Initialize tracing (optionally enabling OpenTelemetry export):

```python
await slim_bindings.init_tracing({
    "log_level": "info",
    "opentelemetry": {
        "enabled": True,
        "grpc": {"endpoint": "http://localhost:4317"}
    }
})
```

---

## Installation

```bash
pip install slim-bindings
```

---

## Include as Dependency

### With `pyproject.toml`

```toml
[project]
name = "slim-example"
version = "0.1.0"
description = "Python program using SLIM"
requires-python = ">=3.10"
dependencies = [
    "slim-bindings>=0.7.0"
]
```

### With Poetry

```toml
[tool.poetry]
name = "slim-example"
version = "0.1.0"
description = "Python program using SLIM"

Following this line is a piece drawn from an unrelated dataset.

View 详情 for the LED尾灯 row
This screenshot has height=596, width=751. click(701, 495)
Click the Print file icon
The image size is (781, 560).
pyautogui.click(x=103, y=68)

[tool.poetry.dependencies]
python = ">=3.10,<3.13"
slim-bindings = ">=0.5.0"
```

---

## Feature Highlights

| Area            | Capability |
|-----------------|------------|
| Server          | `run_server`, `stop_server` |
| Client          | `connect`, `disconnect`, automatic subscribe to local name |
| Routing         | `set_route`, `remove_route` |
| Subscriptions   | `subscribe`, `unsubscribe` |
| Sessions        | `create_session`, `listen_for_session`, `delete_session`, `set_session_config` |
| Messaging       | `publish`, `publish_to`, `get_message` |
| Identity        | Shared secret, static JWT, dynamic JWT signing, JWT verification (public key / JWKS) |
| Tracing         | Structured logs & optional OpenTelemetry export |

---

## Example Programs

Complete runnable examples (point2point, group, server) live in the repository:

https://github.com/agntcy/slim/tree/slim-v0.7.0/data-plane/python/bindings/examples

You can install and invoke them (after building) via:

```bash
slim-bindings-examples point2point ...
slim-bindings-examples group ...
slim-bindings-examples slim ...
```

---

## When to Use Each Session Type

| Use Case                          | Recommended Type |
|----------------------------------|-------------------|
| Stable peer workflow / stateful  | Point2Point       |
| Group chat / fan-out             | Group             |

---

## Security Notes

- Prefer asymmetric JWT-based identity in production.
- Rotate keys periodically and enable `require_iss`, `require_aud`, `require_sub`.
- Shared secret is only suitable for local tests and prototypes.

---

## License

Apache-2.0 (see repository for full license text).